The sloping wall was recently built to stop rough sleepers from sheltering inside the entrance to the disused building in Littlehampton, West Sussex.
Local residents said a shelter used by at least one homeless person had been set up at the spot but was taken down.
A local man, who was once homeless, has described the barrier as "very disrespectful, while other residents said it was "hostile" or would do nothing to solve the problem in the seaside town.
Eddie, a former rough sleeper now living in a council house, told the BBC: "Blocking that doorway is very disrespectful to be honest.
"What's that ramp about? Stop it.
"How about people actually going up to the person who is sleeping in the doorway and asking 'how are you doing?'."
After Eddie's marriage broke down, he was living on the streets for three-and-a-half years.
Eddie, now living in a council house, believes there is still a lack of support for the homeless in Littlehampton.
A local charity worker said: "There is a gap in the services in Littlehampton and that is a worry for all the charities."

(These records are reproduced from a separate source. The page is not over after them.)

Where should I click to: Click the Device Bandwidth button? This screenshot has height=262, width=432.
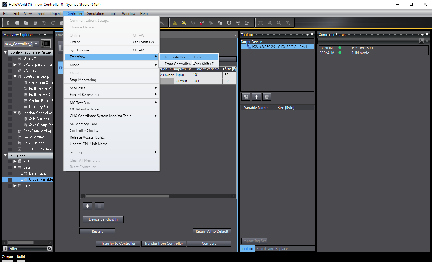103,219
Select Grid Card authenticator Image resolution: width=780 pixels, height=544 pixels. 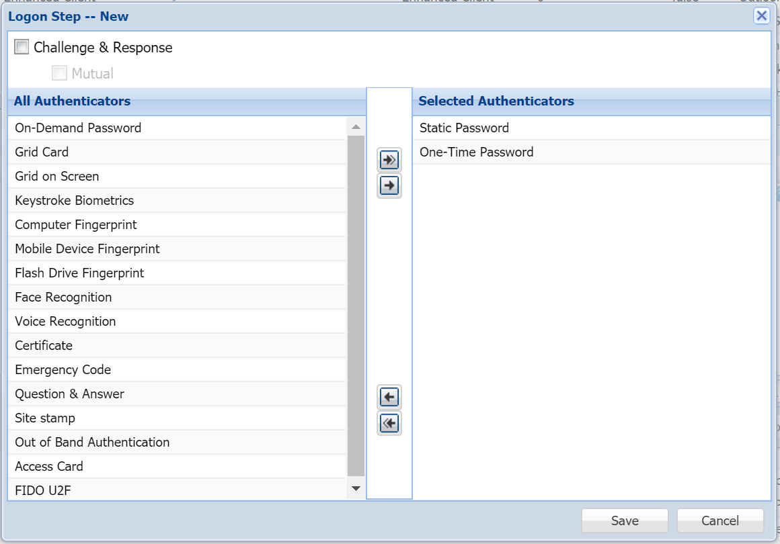click(x=42, y=152)
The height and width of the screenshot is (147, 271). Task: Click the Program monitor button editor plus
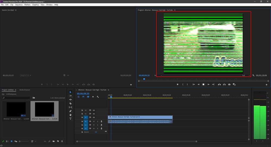(266, 85)
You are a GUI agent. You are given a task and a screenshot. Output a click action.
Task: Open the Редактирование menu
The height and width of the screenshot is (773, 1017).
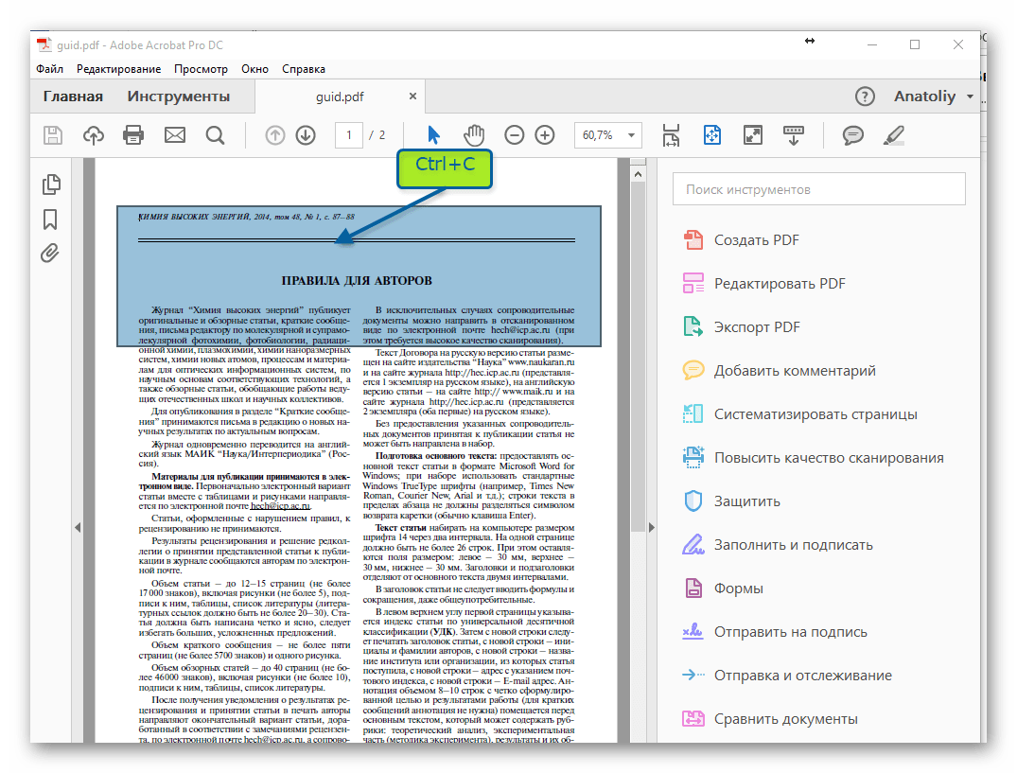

She added that Turning Tides offer services, including a Littlehampton Community Hub, which states it "provides a vital service to those that are homeless" in the area.
The town does not have a hostel and the sloping barrier installed outside the disused shop has taken away another shelter for rough sleepers.
There has been recent backlash in Bournemouth after benches that prevented people lying on them were installed, in an attempt to stop the homeless sleeping in the area.
Similar ramps to the ones in Littlehampton were also installed in Oxford two years ago.
Speaking to the BBC, one resident said: "That feels quite hostile to me because someone sleeping in that shelter overnight is not really doing any harm at all."
Another man said that he believed the barrier would add to the problem.
One woman said: "Homeless people cannot get a place to live. There's plenty of empty houses around this place, so why can't they put them in there?"
Charities have said they are working with councils to provide more facilities for the homeless in Littlehampton.